From what I have seen on the 4 test sites that have been under attack these are not bots but actual people, they are clearly using some sort of script to generate the user names as they follow a pattern but all the emails used are real and clearly stolen and most are real.

In my sites they all appere to be attacking the customer account form. From what I can tell so far they are attempting to inject scripts into the address fileds.

Why? Who knows I've yet to find a sucsessfull injection! I simply deleat the accounts every so often.


 

Share this post


Link to post
Share on other sites
Posted (edited)

I'm sorry, I have to rescind what I said - I am getting 2-3 a day after installing honey pot. I just had a flourish of them in a short while the other day which made me think I was getting that many. (if I sound like an idiot, in this case, I am one)

two to three ain't too bad. Blocking the countries or each single spammer's IP didn't really do anything.

Are the maybe using this process to test emails to use for spamming?

Thanks

Edited by fiodh

Share this post


Link to post
Share on other sites

On my create account page, I have a question "how did you find us" and some radio button style options. (google, bing, friend, repeat visit). When the spammers submit their accounts, this question is always blank.
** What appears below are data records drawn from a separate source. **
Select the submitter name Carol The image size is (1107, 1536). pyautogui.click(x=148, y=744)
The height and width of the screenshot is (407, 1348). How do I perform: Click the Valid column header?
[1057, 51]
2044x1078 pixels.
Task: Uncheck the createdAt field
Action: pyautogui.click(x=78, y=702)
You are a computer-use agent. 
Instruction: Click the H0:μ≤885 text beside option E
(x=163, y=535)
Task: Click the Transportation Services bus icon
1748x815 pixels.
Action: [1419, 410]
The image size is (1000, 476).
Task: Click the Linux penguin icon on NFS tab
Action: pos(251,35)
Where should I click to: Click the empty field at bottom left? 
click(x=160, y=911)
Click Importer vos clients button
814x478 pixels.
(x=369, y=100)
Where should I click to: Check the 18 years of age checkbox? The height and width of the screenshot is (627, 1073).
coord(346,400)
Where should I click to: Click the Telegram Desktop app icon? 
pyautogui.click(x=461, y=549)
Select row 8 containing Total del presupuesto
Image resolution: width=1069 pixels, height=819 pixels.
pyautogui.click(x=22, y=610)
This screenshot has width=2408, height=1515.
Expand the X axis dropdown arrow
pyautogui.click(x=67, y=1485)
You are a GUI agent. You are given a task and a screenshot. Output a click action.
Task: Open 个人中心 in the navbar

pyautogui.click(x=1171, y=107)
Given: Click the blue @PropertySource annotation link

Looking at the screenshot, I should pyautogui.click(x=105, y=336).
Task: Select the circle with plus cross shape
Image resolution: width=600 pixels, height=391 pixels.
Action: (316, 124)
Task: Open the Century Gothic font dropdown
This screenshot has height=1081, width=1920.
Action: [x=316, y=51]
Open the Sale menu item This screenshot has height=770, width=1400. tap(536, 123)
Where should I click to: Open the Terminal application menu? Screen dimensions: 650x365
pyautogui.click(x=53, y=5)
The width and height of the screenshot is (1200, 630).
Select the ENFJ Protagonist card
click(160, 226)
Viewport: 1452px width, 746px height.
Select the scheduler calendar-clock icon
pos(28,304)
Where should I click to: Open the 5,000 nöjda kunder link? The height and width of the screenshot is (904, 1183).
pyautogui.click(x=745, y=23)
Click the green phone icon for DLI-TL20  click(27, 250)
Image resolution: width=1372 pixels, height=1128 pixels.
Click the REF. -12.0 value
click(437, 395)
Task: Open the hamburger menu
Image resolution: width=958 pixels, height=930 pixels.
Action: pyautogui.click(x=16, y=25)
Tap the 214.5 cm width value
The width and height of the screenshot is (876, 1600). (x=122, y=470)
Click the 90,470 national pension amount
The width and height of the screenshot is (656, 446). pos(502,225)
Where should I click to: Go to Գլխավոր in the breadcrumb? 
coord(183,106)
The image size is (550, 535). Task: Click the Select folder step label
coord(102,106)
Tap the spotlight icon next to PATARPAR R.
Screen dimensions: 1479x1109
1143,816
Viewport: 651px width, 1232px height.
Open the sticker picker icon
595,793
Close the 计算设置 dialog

I assume this is because the bots/spammers are accessing the create account function script directly.

Question - Is there a way to prevent someone from creating an account if they don't provide answer to this "referral" question?  This might give the spammers an error and send them on their way?

 

 

Share this post


Link to post
Share on other sites
7 hours ago, fiodh said:

Are the maybe using this process to test emails to use for spamming?

Someone posted a thread to an article about why this is increasing. I don't know if it was in this thread or not but the article basically said companies were paying spammers to test how to get into sites. I suspect that is the case. Honey Pot can stop all accounts, as it is written, because a spammer account is not any different than a regular account. It is possible to code it to detect certain words and stop them. I do that in my View Counter (unreleased version) and it stops 100% of them. But for now, cutting down the number of them is the best it can do.

3 hours ago, fiodh said:

Is there a way to prevent someone from creating an account if they don't provide answer to this "referral" question? 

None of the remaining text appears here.